Kroos‘ erster Rücktritt erfolgte denke ich nicht aus Altersgründen. Er dürfte eher keinen Bock mehr gehabt haben, der Prügelknabe für alle Probleme der N11 zu sein. In Deutschland fokussiert sich irgendwie die Kritik immer auf genau einen Spieler, der dann als Sündenbock durchs Land getrieben wird. Früher war das Gomez, dann Kroos, momentan scheint Kimmich den Job zu haben.
Gündogans Rücktritt finde ich hochgradig logisch. Dass er die WM noch spielen könnte ist reinste Spekulation, das sind noch fast zwei Jahre. Und grad in diesem Altersbereich sind zwei Jahre extrem viel. Bis 33 können viele ihr Leistungsvermögen halbwegs halten, bis 35 ist schon sehr selten.

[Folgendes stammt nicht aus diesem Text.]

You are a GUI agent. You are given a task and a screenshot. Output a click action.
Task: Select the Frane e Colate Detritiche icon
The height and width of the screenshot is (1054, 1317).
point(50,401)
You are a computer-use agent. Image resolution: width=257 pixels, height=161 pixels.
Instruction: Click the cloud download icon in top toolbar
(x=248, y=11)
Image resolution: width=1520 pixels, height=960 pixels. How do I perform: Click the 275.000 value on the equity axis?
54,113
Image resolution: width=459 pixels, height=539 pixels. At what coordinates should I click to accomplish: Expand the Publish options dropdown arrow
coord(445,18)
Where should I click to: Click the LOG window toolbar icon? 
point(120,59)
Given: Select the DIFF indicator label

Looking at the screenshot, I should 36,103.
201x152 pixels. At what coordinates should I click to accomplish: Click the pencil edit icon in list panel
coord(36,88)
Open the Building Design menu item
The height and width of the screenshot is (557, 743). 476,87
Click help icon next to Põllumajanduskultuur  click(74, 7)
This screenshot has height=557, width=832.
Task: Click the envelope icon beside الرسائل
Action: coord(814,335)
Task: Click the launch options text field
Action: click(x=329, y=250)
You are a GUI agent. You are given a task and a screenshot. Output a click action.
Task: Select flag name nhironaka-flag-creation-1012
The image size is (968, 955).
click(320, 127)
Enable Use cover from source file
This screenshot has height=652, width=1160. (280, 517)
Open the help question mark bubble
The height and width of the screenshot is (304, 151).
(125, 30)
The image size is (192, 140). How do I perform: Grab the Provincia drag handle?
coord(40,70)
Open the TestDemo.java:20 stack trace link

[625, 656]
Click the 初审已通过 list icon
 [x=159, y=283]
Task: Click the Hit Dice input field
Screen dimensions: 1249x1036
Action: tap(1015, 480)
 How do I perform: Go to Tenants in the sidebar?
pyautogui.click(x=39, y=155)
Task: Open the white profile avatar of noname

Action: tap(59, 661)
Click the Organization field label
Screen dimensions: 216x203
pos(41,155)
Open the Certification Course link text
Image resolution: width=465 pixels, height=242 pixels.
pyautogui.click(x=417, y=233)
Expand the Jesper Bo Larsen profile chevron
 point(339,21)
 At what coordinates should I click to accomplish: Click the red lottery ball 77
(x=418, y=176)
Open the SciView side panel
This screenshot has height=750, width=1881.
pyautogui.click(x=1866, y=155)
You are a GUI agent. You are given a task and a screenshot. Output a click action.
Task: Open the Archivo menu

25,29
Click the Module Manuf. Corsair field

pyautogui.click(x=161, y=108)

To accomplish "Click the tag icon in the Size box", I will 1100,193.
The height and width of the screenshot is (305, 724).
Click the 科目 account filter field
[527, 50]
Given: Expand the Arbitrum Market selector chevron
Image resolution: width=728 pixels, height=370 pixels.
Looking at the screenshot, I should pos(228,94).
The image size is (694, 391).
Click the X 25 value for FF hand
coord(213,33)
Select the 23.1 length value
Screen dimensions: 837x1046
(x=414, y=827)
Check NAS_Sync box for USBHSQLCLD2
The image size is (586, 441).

Was an den AV so schlecht sein soll erschließt sich mir nicht. Finde Henrichs, Mittelstädt und Raum so schlecht nicht und Netz ist ein spannendes Talent. Von der Ideallösung Lahm mal abgesehen war die deutsche N11 da in den letzten anderthalb Jahrzehnten meist schlechter besetzt und in der IV ist die Auswahl grad auch nicht so viel besser.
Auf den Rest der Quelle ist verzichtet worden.